▶ **What is needed**: What follows is a set of entries. Repeat them exactly, but not their pictures.

▶ **Dataset entries**:

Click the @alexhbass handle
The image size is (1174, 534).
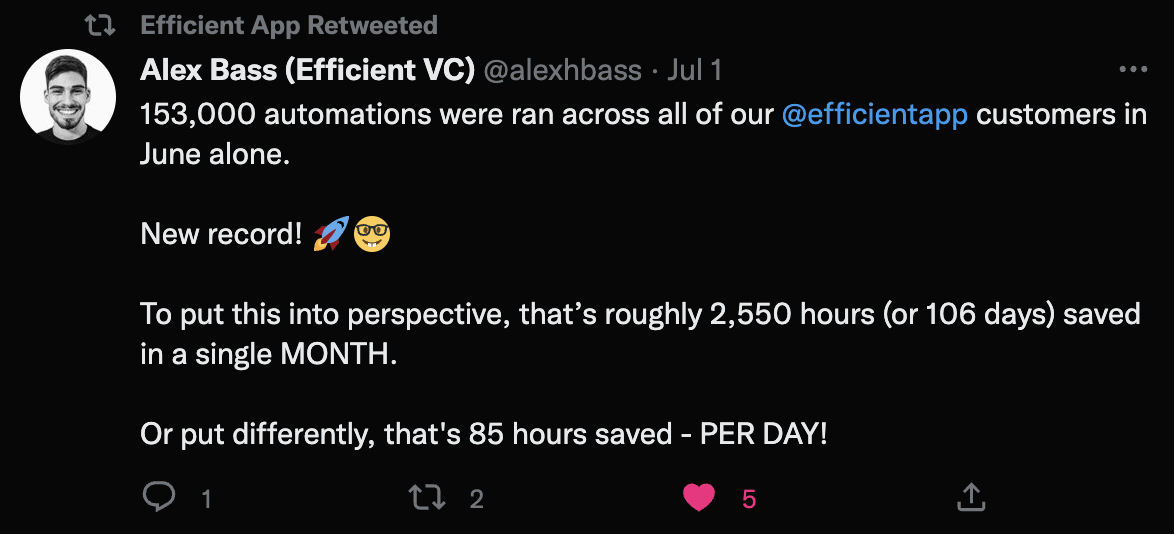(562, 70)
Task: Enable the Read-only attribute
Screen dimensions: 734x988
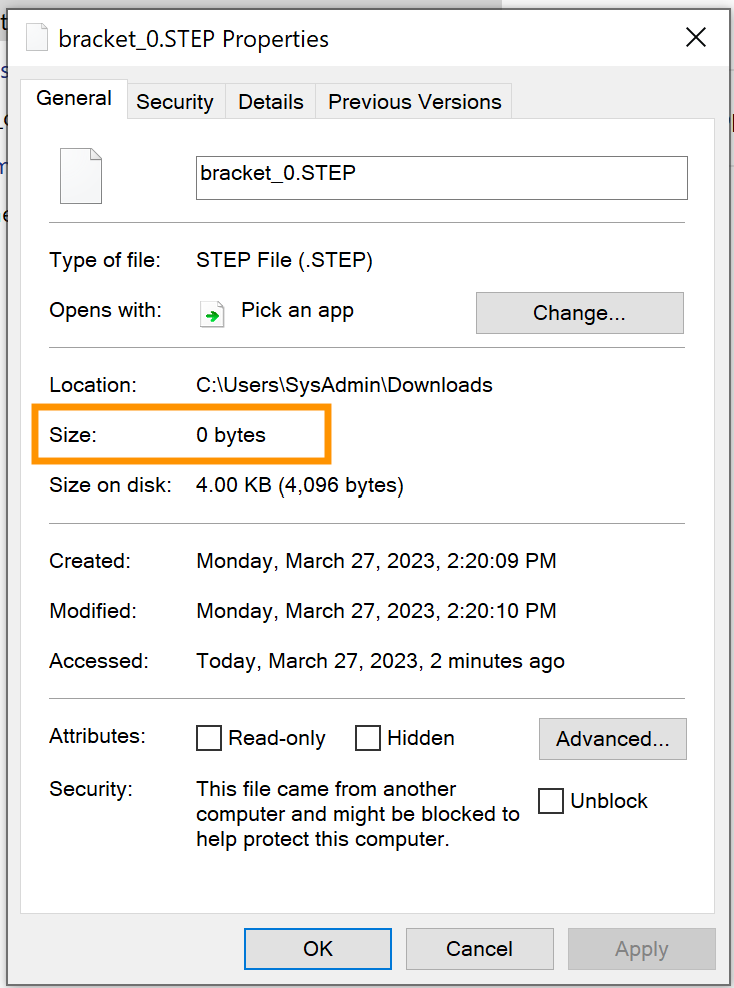Action: coord(209,738)
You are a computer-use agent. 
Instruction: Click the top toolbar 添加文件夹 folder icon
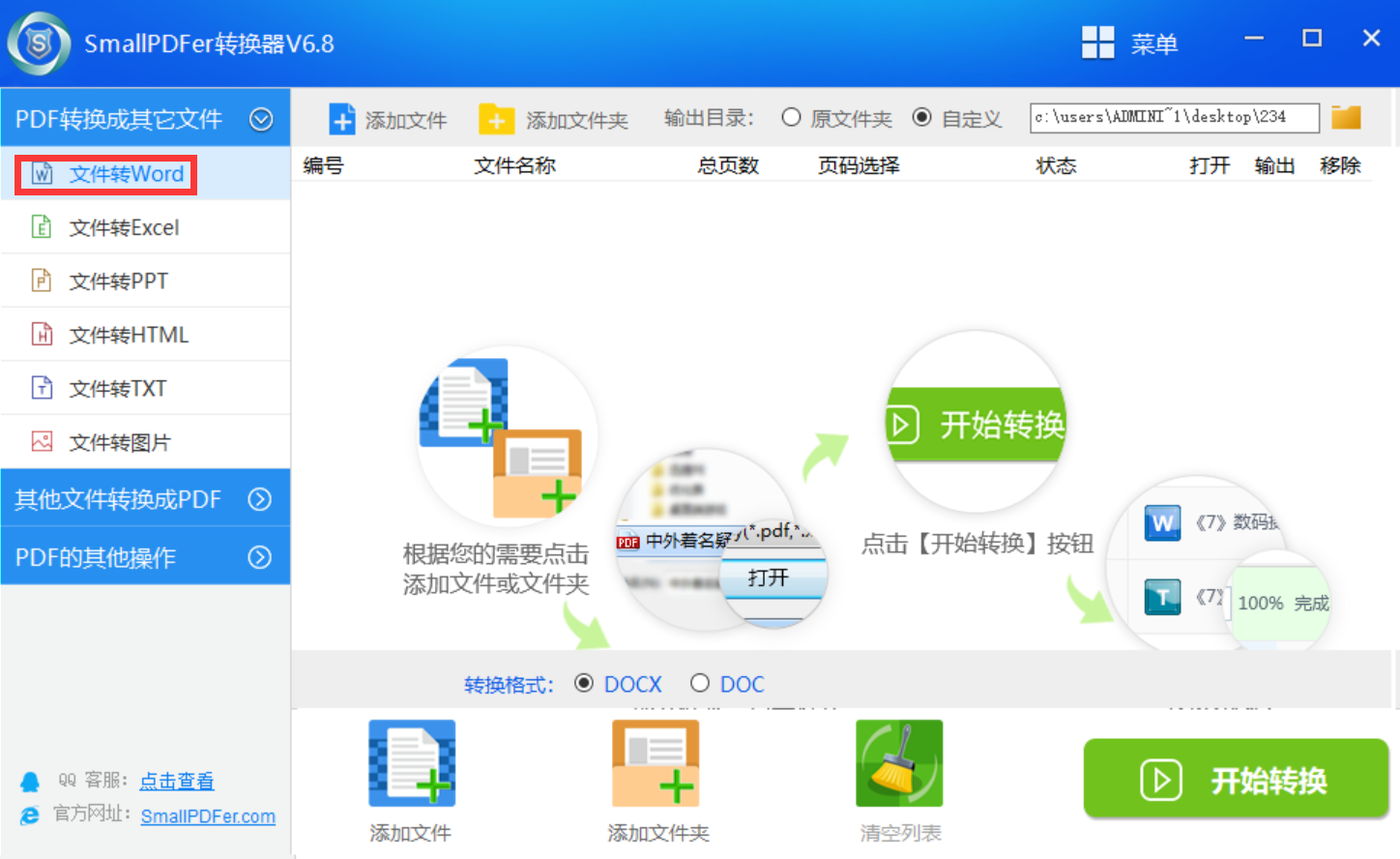coord(496,119)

▶ **Response area**:
Click the @alexhbass handle
The image size is (1174, 534).
(562, 70)
Task: Enable the Read-only attribute
Screen dimensions: 734x988
Action: coord(209,738)
You are a computer-use agent. 
Instruction: Click the top toolbar 添加文件夹 folder icon
coord(496,119)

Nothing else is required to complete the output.